_WHAT YOU WILL DO_
Repeat word for word the portion of the passage on renaming libraries that runs from "Contingent upon Library" up to and including "as defined above.".

Contingent upon Library Cooperative Grant funding, PLAN is accepting applications for the 2019-2020 fiscal year. Now is a great time to start planning what disruptive changes your library is going to make.
According to Merriam-Webster, a library is “a place in which literary, musical, artistic, or reference materials (such as books, manuscripts, recordings, or films) are kept for use but not for sale.” I think we can all agree that the term “library” no longer adequately describes what we are, especially as it relates to public libraries. Sure, we have books and reference materials. Some of us also have films and artistic materials. But we are so much more than just a “library” as defined above.
So why are we still calling ourselves libraries? The term “library” itself comes from the Latin “liber,” meaning book. If we are more than just books (and we are!), why limit how our patrons see us with our name? (Patrons, users, customers – that’s another issue altogether!)
We say that we are more than just books, that we have become community centers. So if we are going to be a community center, then let’s call ourselves that. Let’s embrace what is, instead of what was. According to Merriam-Webster, a community center is “a building or group of buildings for a community’s educational and recreational activities.”

_RECORD EXTRACTS_
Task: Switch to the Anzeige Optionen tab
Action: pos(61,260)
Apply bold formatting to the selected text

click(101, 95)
---
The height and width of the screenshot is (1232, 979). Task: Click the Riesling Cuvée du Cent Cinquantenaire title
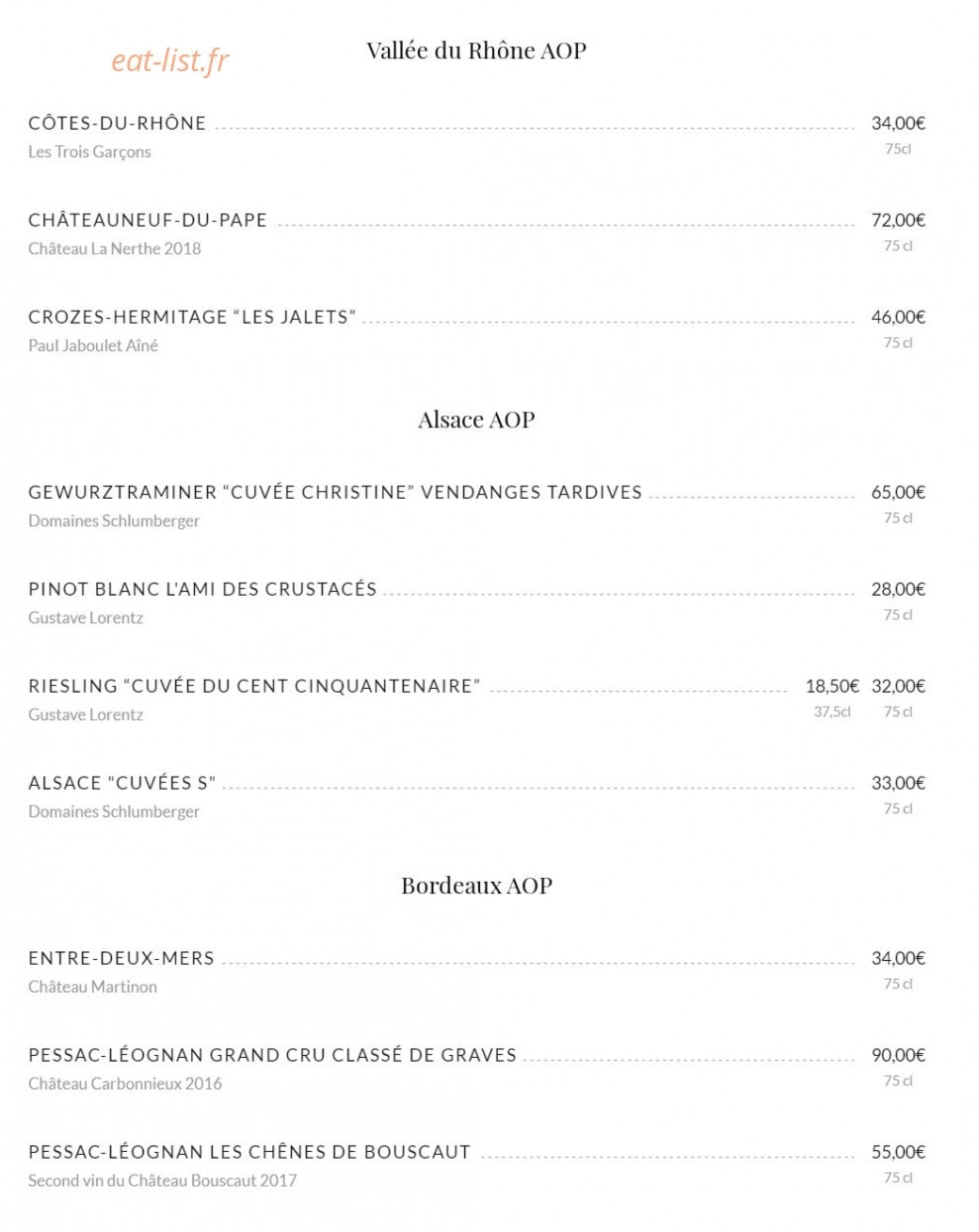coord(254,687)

_TASK ANSWER_
Contingent upon Library Cooperative Grant funding, PLAN is accepting applications for the 2019-2020 fiscal year. Now is a great time to start planning what disruptive changes your library is going to make.
According to Merriam-Webster, a library is “a place in which literary, musical, artistic, or reference materials (such as books, manuscripts, recordings, or films) are kept for use but not for sale.” I think we can all agree that the term “library” no longer adequately describes what we are, especially as it relates to public libraries. Sure, we have books and reference materials. Some of us also have films and artistic materials. But we are so much more than just a “library” as defined above.